The material below contains a line with "youtube.com (27, 1922)" and a line with "[Torna alla homepage] (346, 726)". Copy exactly those two lines and all lines between them.

ENTRIES SUPPLIED:
'''

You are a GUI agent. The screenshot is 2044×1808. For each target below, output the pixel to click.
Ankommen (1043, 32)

'''
'''

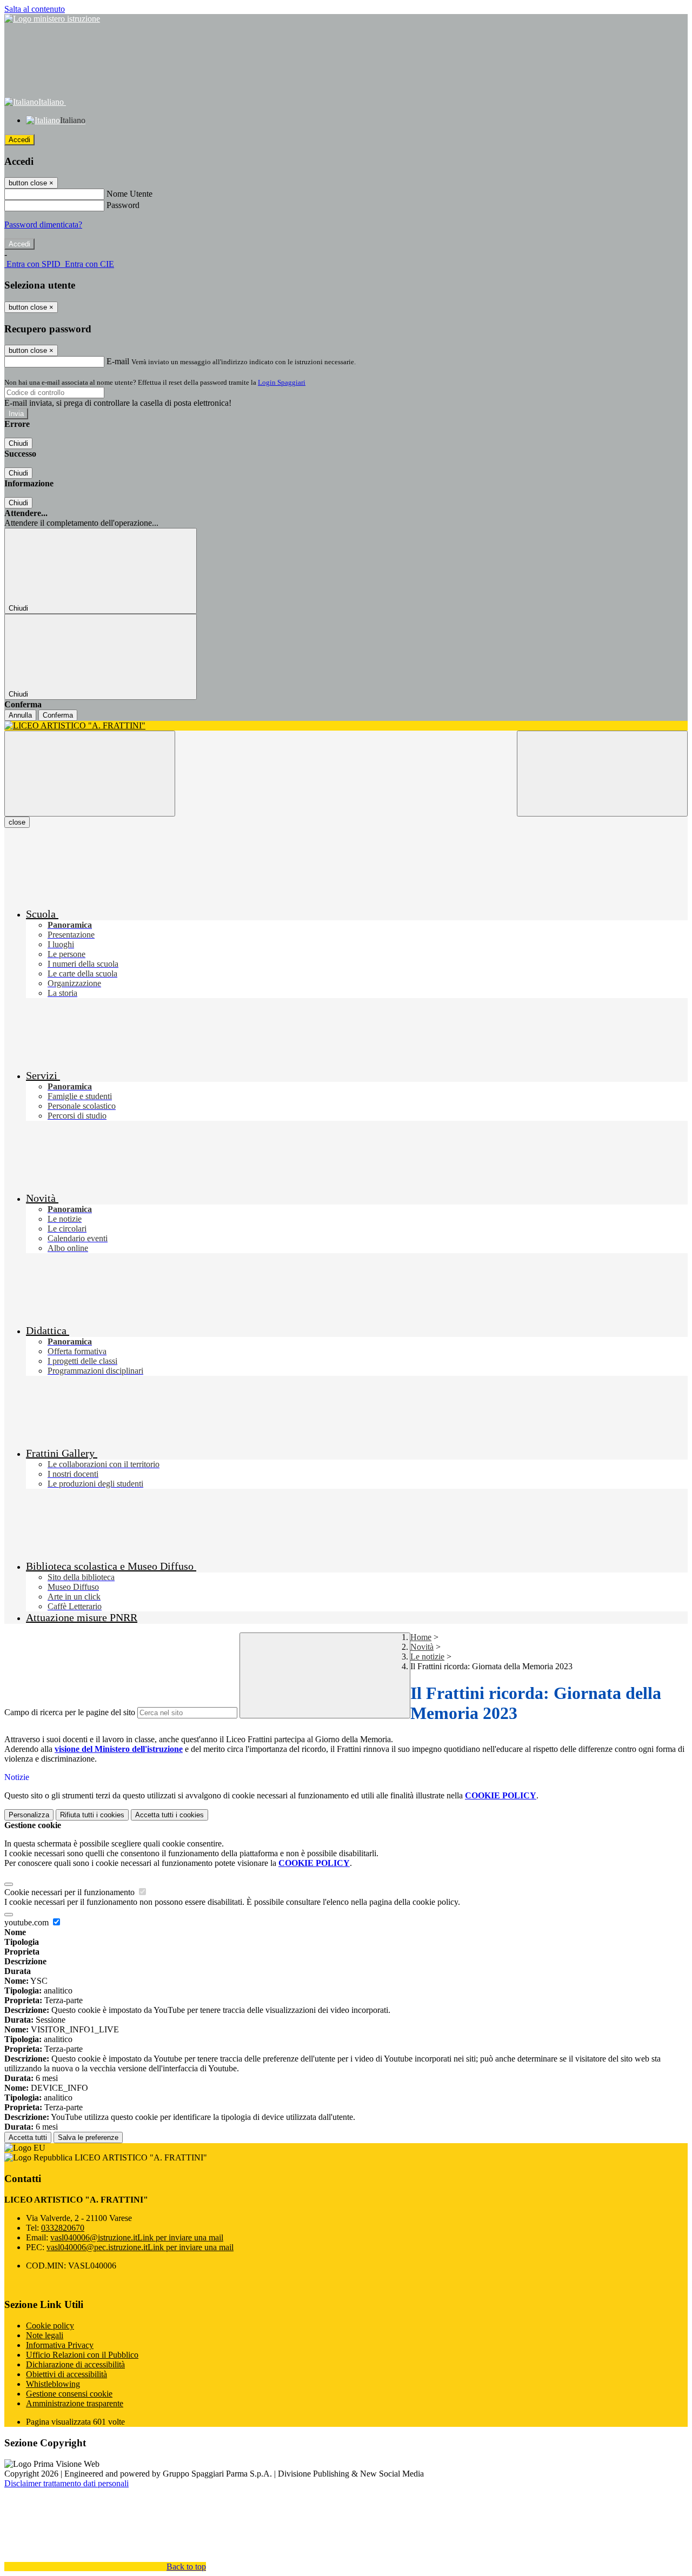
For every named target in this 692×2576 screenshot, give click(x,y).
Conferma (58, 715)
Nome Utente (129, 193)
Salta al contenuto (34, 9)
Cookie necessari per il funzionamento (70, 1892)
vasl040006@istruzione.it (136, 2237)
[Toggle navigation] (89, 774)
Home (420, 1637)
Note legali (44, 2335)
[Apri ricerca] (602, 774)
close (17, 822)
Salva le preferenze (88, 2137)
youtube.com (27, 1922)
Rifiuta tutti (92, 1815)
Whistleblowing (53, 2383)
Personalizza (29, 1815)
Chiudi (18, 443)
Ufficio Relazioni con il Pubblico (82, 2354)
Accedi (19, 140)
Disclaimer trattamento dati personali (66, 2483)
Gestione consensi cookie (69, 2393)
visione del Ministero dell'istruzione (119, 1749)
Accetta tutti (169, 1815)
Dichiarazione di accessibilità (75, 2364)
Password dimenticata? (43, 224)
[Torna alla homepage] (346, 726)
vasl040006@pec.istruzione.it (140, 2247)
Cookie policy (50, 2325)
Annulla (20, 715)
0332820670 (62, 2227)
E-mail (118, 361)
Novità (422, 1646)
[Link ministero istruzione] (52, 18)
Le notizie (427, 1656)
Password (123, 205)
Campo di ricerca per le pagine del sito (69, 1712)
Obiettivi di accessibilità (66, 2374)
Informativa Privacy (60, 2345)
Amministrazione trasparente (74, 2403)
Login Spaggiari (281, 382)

'''

OUTPUT FOR THIS TASK:
youtube.com (27, 1922)
Rifiuta tutti (92, 1815)
Whistleblowing (53, 2383)
Personalizza (29, 1815)
Chiudi (18, 443)
Ufficio Relazioni con il Pubblico (82, 2354)
Accedi (19, 140)
Disclaimer trattamento dati personali (66, 2483)
Gestione consensi cookie (69, 2393)
visione del Ministero dell'istruzione (119, 1749)
Accetta tutti (169, 1815)
Dichiarazione di accessibilità (75, 2364)
Password dimenticata? (43, 224)
[Torna alla homepage] (346, 726)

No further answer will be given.